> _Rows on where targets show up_
# # # # #

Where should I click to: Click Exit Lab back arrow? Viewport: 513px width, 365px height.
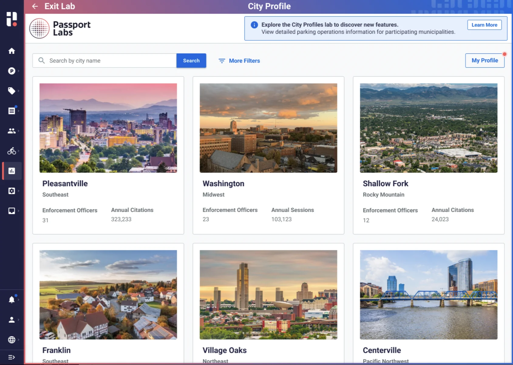coord(35,6)
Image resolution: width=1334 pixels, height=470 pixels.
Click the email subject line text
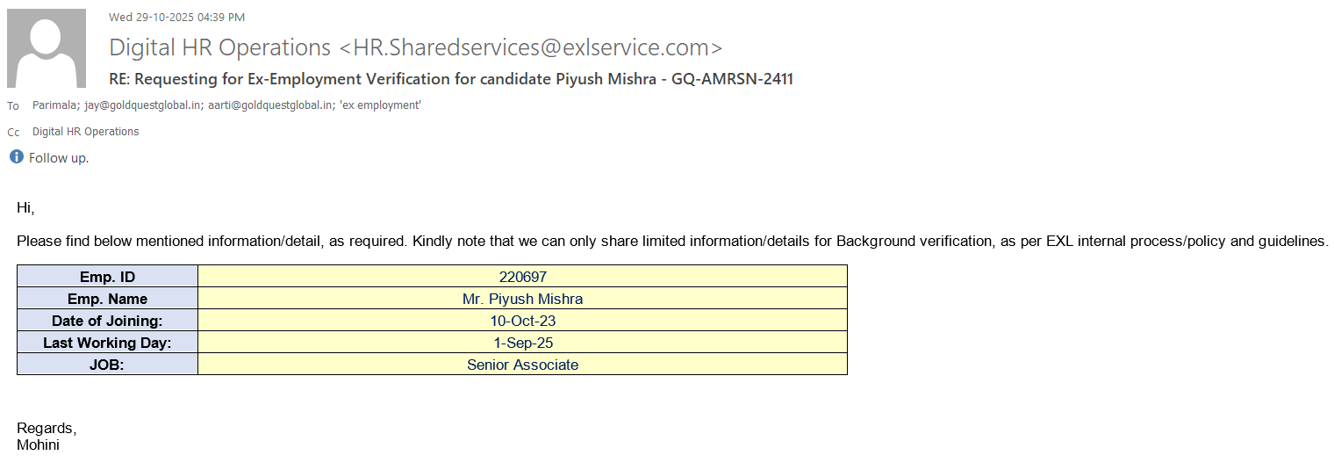(x=451, y=79)
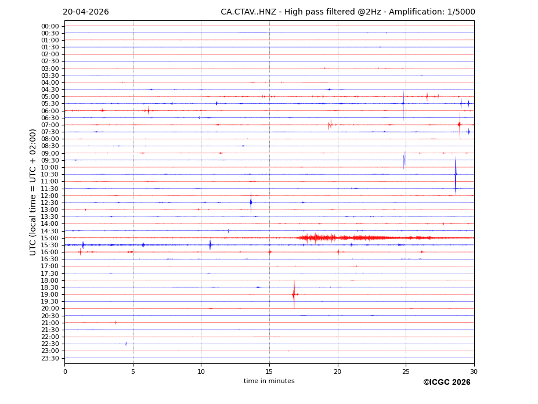Select the 12:00 time row label
This screenshot has width=538, height=404.
click(x=50, y=196)
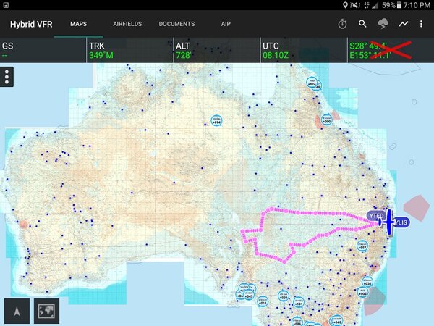Open the AIP tab

226,24

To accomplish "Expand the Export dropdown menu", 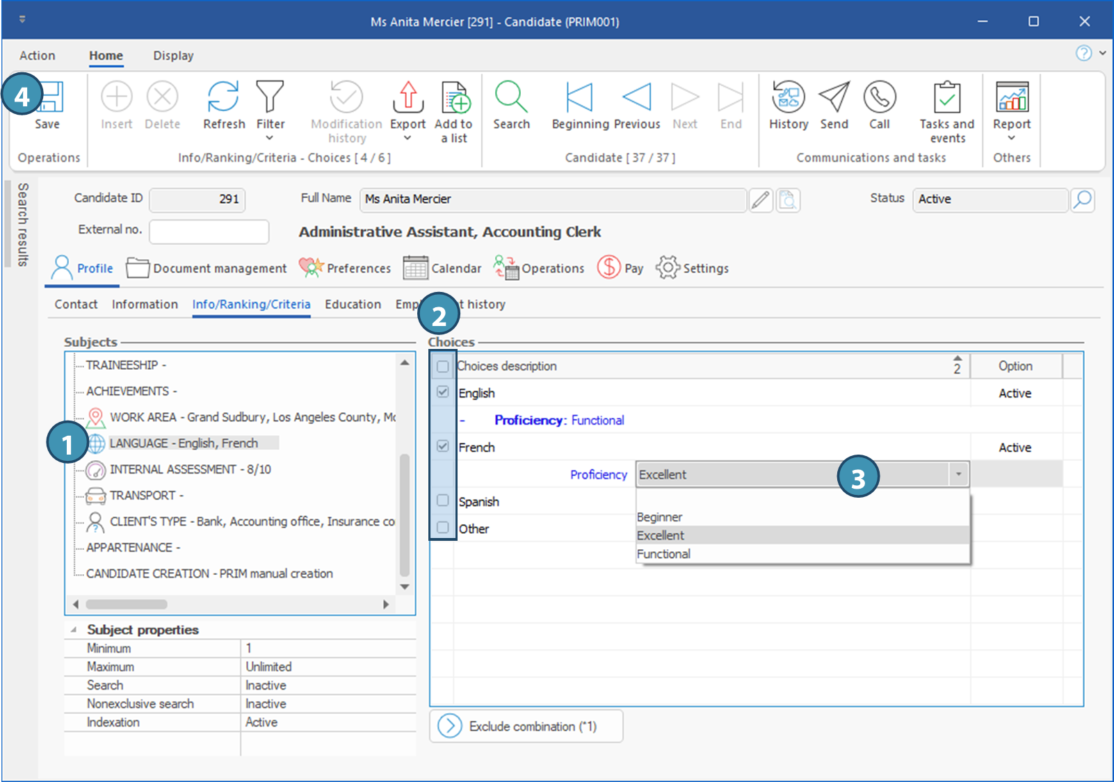I will tap(407, 138).
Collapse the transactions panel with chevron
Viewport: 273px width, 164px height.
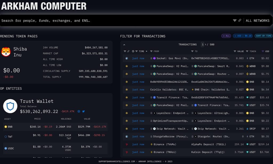coord(124,45)

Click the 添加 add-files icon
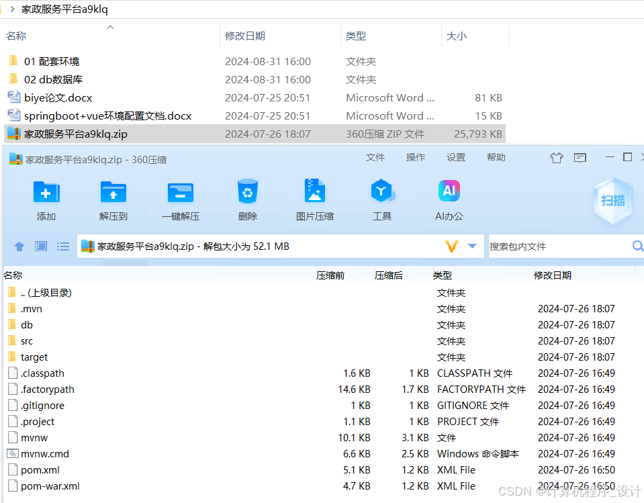click(x=46, y=199)
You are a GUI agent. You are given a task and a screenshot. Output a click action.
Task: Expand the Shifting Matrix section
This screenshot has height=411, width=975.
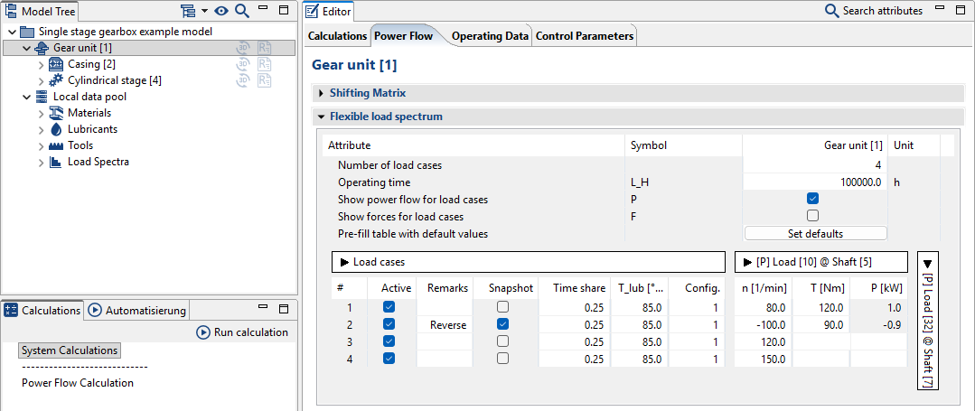pos(321,93)
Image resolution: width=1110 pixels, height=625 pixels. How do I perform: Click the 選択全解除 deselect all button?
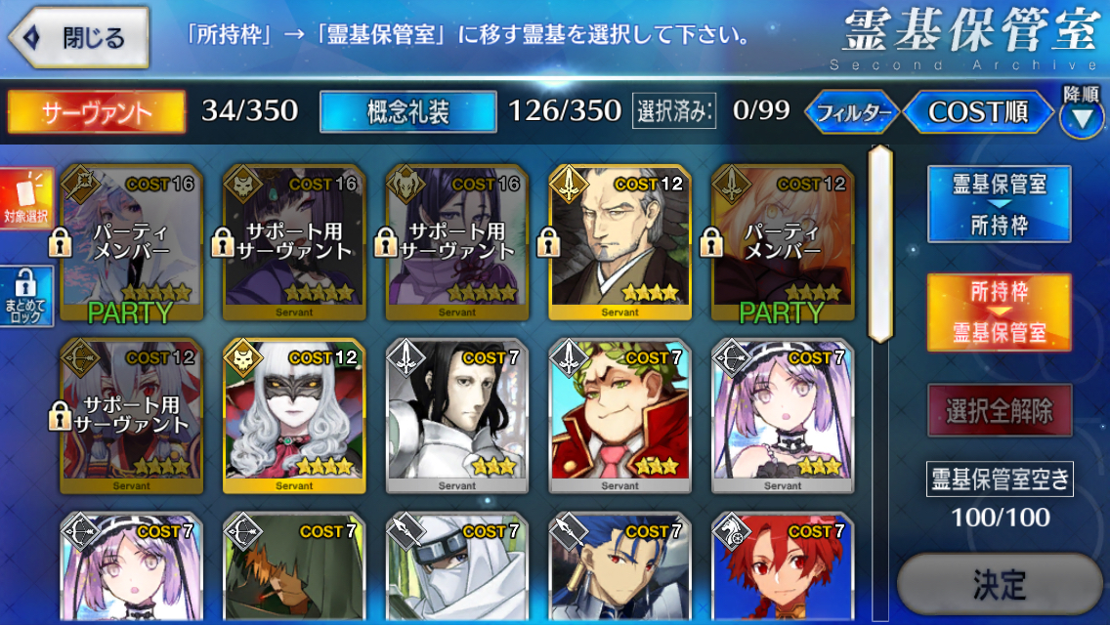999,410
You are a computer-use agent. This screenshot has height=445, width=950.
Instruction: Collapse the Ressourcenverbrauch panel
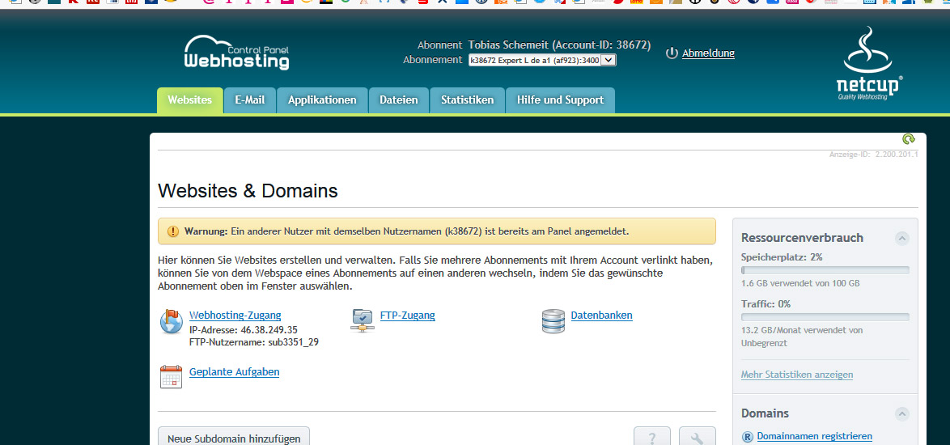pos(901,238)
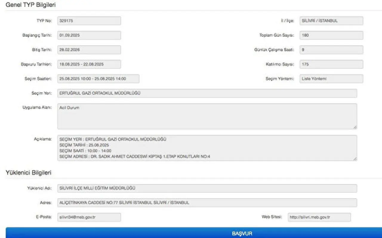Select the Katılımcı Sayısı field
The width and height of the screenshot is (382, 238).
tap(331, 64)
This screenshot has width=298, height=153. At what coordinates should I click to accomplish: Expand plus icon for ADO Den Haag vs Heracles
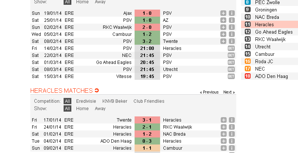[x=223, y=141]
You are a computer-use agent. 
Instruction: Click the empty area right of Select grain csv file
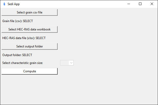pyautogui.click(x=107, y=12)
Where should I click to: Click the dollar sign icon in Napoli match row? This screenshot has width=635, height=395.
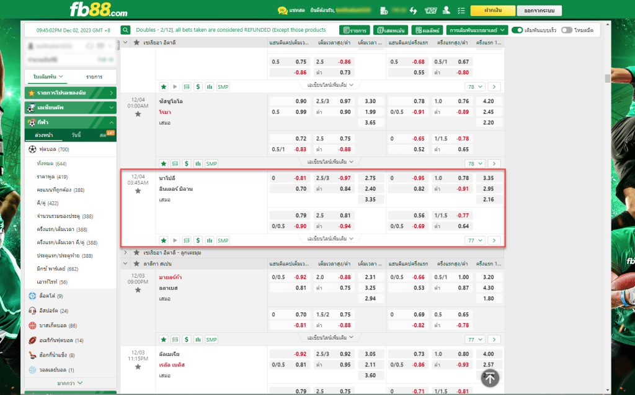point(198,240)
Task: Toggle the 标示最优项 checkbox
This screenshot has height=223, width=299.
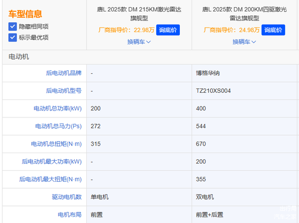Action: pyautogui.click(x=12, y=38)
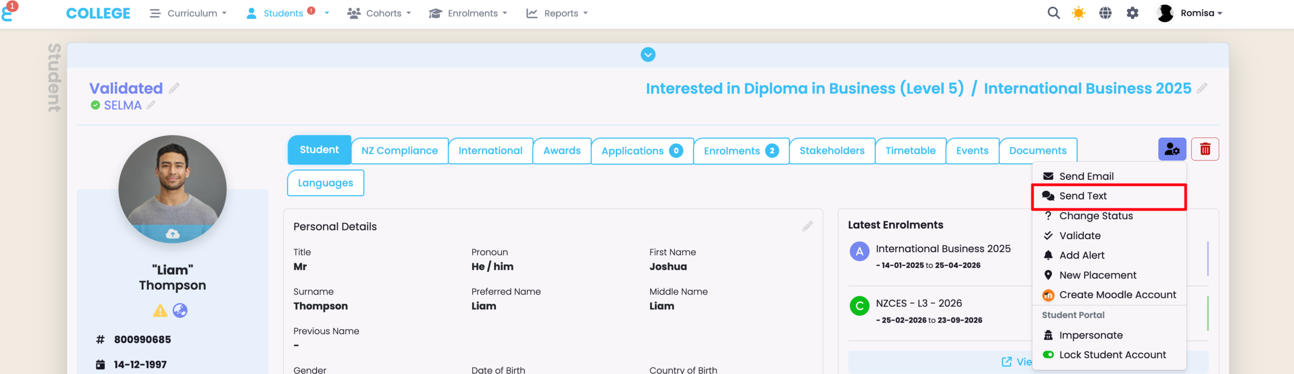Toggle the sun light-mode icon

click(x=1078, y=13)
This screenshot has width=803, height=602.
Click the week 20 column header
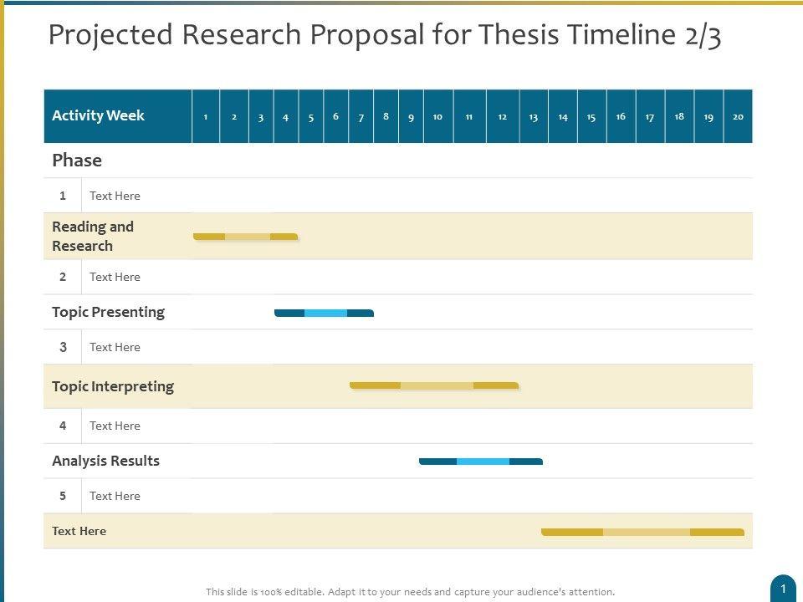click(x=738, y=116)
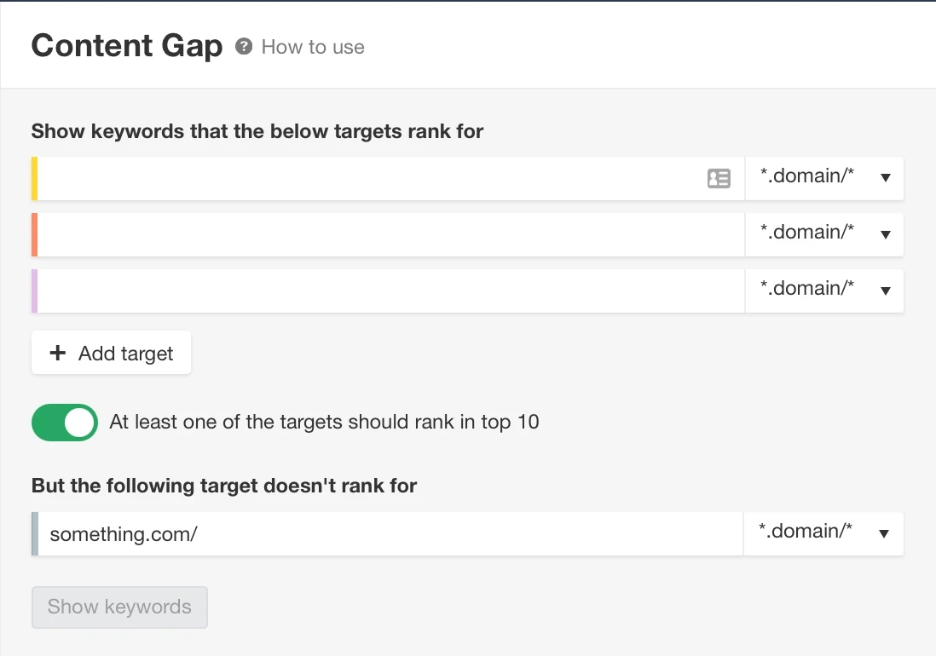Click the third purple-marked target input field

pos(388,291)
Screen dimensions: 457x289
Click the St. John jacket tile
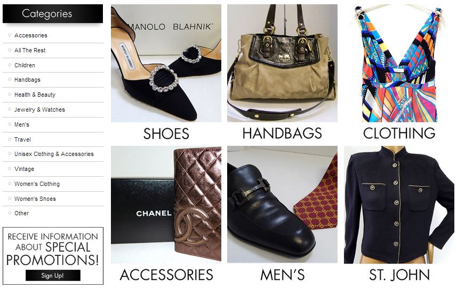click(399, 214)

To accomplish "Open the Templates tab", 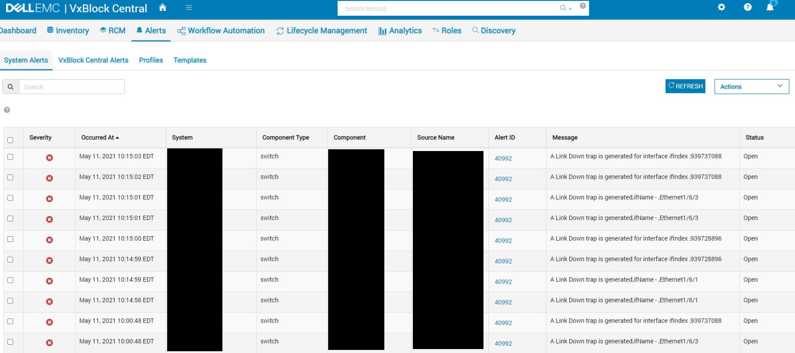I will (x=190, y=60).
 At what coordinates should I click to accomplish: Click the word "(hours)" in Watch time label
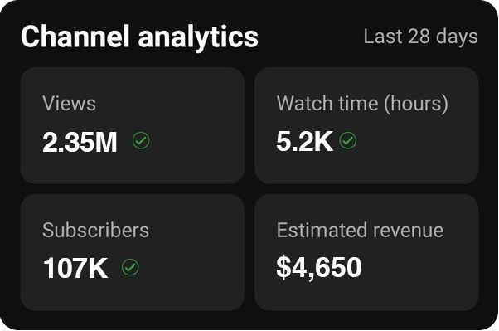pos(416,104)
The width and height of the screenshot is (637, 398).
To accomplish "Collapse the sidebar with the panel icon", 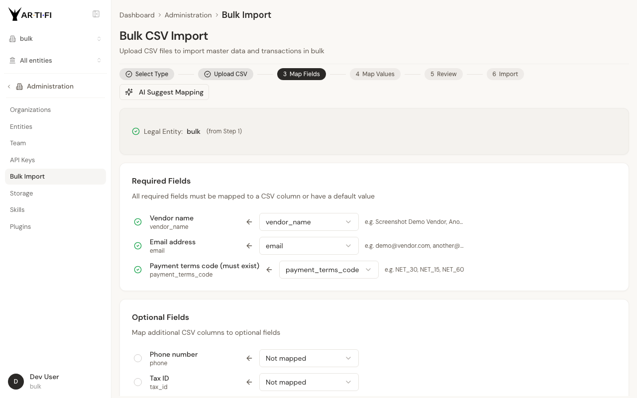I will tap(96, 14).
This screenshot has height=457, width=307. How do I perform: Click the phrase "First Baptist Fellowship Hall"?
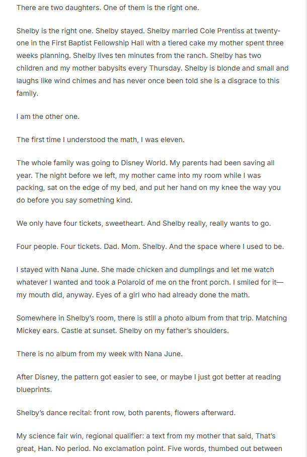(87, 43)
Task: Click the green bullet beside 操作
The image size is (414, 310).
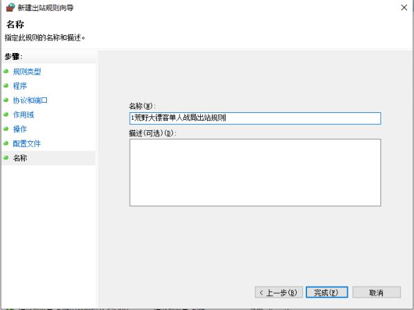Action: [6, 129]
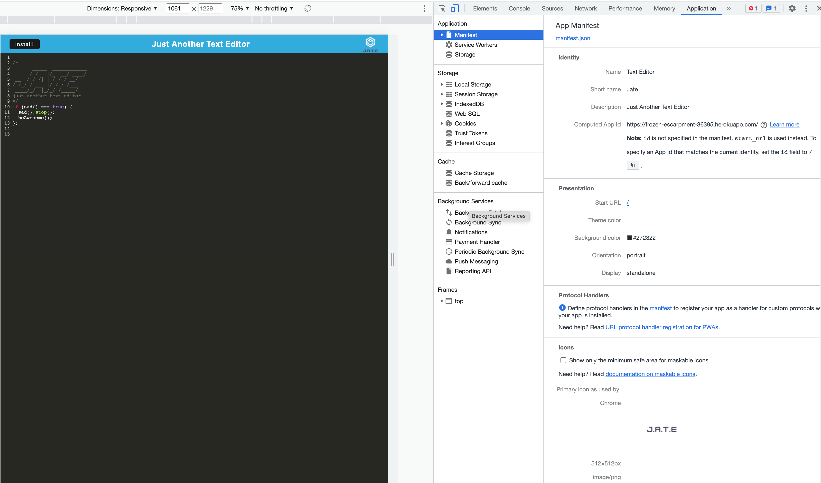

# # # # #

> _Stated exercise_
Can you repeat the material from its start up to and including the line with "coord(35,6)", swapping "arrow" for "chevron", keeping everything else the same and leaving the pictures out?

> _Final result_
Where should I click to: Click Exit Lab back chevron? Viewport: 513px width, 365px height.
coord(35,6)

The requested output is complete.